C’est un petit tableau (de 21,5 cm sur 27), œuvre de Paul Sérusier, peintre insuffisamment connu. Un chef-d’œuvre ? Il n’a jamais été reconnu comme tel par le grand public, malgré sa place importante parmi les peintres pour qui il reste comme l’une des œuvres majeures dans l’évolution de l’art ou plutôt dans la révolution du tournant du XXe siècle.

Paul Sérusier avait rejoint Pont-Aven, où séjournaient Paul Gauguin, Maurice Denis ou encore Emile Bernard.

Les discussions étaient vives entre eux sur les questions de sensation visuelle, d’utilisation des couleurs et, surtout, sur la nécessaire libération de toutes les entraves aux instincts du peintre, après la période de l’impressionnisme triomphant.

L’histoire retient que Gauguin aurait dit à Sérusier : « Comment voyez-vous ces arbres ? Ils sont jaunes. Eh bien, mettez du jaune ; cette ombre, plutôt bleue, peignez-la avec de l’outremer pur ; ces feuilles rouges ? Mettez du vermillon. »

Sérusier avait alors peint « L’Aven au Bois d’amour »qui deviendra un véritable manifeste, rebaptisé le Talisman, symbole et référence d’une peinture nouvelle, abstraite, aux couleurs pures apposées en surface plane

Le très beau musée de Pont-Aven consacre (avant le musée d’Orsay en janvier) une non moins belle exposition, ‘’Le Talisman de Paul Sérusier, une prophétie de la couleur’’où sont rassemblées 80 œuvres qui ont largement influencé l’art moderne et contemporain.
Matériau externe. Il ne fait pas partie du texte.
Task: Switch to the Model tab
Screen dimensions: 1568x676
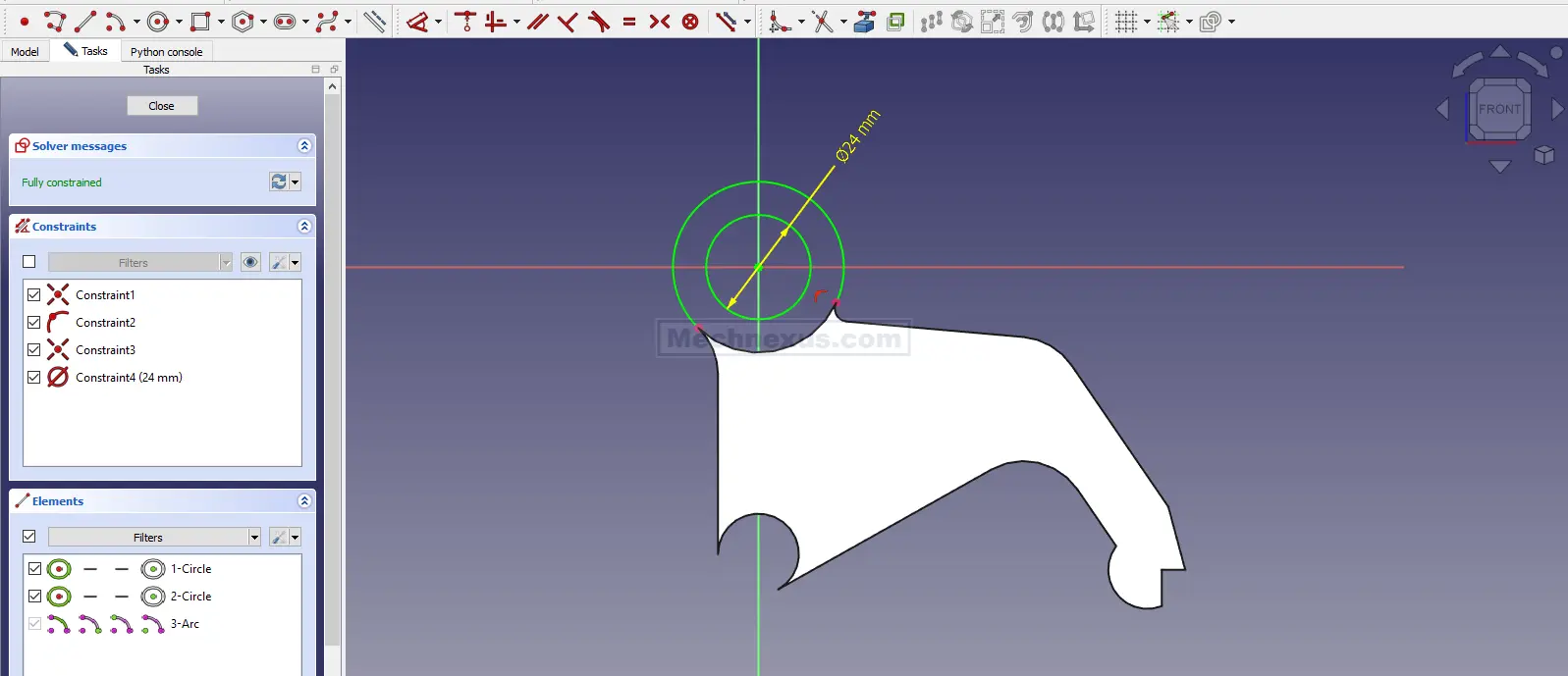Action: [x=25, y=51]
Le retour du tableau de Sérusier à Pont-Aven avant Paris est une excellente initiative de décentralisation culturelle et une exposition qui rend hommage à un peintre qui n’a pas la place qu’il mérite. Elle donne à comprendre comment l’acte créatif se nourrit alors de la confrontation des artistes, comme l’ont également fait Picasso et Braque ensuite, avant que l’art ne devienne, plus tard, une industrie dans un monde libéral.
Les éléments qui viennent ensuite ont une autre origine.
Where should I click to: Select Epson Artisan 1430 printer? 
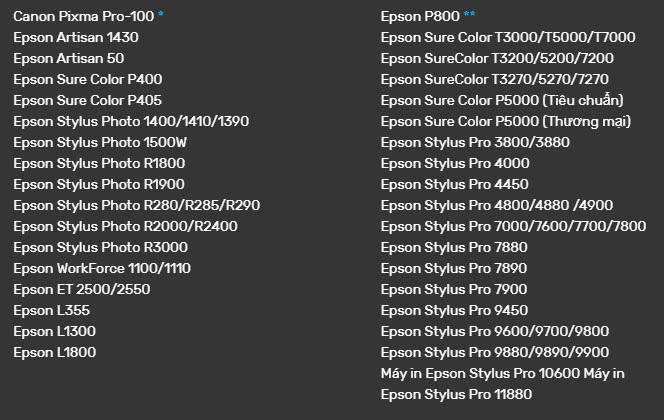point(75,38)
Je préfère Sérusier à Koons. Le premier créait quand le second remplit son compte en banque. Le musée de Pont-Aven mérite à coup sûr un détour sans attendre l’exposition du musée d’Orsay. C’est à Pont-Aven qu’on s’imprègne le mieux de l’ambiance créative de ceux qui allaient devenir des « nabis », créant le synthétisme et inspirant tout l’art pictural du XXe siècle.